Work instructions: Pull out every line of the data below that contains the string "with", and copy each one out in full. Match uppercase and lowercase letters precisely.

---------- Records shown ----------

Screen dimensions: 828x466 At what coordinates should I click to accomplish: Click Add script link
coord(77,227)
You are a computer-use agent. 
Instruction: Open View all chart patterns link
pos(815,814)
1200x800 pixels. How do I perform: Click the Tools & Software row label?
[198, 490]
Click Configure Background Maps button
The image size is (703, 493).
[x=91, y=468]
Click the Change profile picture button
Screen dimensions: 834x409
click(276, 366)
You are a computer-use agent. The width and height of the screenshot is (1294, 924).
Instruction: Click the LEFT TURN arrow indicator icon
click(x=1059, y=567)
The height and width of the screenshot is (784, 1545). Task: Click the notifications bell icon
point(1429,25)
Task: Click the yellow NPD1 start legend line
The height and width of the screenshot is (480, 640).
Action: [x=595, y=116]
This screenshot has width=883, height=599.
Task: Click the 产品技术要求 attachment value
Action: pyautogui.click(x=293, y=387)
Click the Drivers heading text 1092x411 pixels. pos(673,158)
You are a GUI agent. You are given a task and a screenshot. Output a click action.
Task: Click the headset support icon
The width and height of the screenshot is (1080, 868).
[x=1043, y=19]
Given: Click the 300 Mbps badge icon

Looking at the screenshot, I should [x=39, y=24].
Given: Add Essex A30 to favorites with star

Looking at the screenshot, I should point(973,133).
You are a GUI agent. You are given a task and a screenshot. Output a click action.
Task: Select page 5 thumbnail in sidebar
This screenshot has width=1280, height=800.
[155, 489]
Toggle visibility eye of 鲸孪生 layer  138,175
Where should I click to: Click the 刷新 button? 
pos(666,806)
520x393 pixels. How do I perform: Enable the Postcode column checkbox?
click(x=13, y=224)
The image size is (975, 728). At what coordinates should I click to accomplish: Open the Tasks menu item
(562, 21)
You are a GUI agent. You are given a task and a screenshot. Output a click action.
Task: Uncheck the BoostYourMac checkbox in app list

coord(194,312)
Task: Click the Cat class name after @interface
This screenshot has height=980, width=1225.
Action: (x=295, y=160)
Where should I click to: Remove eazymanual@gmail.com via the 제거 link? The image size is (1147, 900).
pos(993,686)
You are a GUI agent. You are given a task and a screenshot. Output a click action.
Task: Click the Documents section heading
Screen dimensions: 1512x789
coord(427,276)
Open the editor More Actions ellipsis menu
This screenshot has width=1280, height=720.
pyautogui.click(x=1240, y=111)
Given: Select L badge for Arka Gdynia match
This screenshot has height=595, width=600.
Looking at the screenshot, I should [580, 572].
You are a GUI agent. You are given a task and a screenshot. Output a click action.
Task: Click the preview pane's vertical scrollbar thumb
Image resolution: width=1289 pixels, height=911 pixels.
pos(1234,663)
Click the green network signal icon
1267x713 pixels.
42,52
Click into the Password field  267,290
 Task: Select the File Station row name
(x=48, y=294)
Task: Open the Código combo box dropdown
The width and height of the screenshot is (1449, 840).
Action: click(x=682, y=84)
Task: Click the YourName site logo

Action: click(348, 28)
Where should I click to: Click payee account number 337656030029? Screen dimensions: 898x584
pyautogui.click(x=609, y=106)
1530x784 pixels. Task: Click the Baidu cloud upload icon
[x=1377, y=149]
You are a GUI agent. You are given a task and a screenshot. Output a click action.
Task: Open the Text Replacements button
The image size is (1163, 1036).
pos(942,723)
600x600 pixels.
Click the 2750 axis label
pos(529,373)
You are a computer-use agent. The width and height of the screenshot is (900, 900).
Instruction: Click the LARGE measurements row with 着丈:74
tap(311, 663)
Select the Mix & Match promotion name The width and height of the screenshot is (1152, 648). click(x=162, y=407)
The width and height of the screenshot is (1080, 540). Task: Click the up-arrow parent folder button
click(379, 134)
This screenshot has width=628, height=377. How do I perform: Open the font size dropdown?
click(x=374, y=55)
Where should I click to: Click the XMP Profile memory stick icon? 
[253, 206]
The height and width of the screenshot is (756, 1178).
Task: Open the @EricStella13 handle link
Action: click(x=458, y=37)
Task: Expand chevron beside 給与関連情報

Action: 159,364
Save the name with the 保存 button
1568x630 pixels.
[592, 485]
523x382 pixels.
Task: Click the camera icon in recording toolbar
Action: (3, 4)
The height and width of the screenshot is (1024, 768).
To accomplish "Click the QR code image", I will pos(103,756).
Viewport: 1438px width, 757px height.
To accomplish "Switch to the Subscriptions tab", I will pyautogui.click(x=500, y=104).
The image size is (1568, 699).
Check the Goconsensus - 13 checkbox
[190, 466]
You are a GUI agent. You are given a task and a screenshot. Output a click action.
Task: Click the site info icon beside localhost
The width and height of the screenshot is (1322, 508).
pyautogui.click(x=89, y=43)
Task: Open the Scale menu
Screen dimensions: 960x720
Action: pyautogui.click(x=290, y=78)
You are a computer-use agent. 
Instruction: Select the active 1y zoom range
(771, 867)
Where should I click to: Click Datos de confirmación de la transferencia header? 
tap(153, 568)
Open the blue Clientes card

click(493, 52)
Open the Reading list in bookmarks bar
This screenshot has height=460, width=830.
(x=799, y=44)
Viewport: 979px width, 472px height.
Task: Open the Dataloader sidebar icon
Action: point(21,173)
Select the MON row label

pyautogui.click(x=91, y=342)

----------

Answer:
Given: Add Essex A30 to favorites with star
Instruction: Click the LARGE measurements row with 着丈:74
Save the name with the 保存 button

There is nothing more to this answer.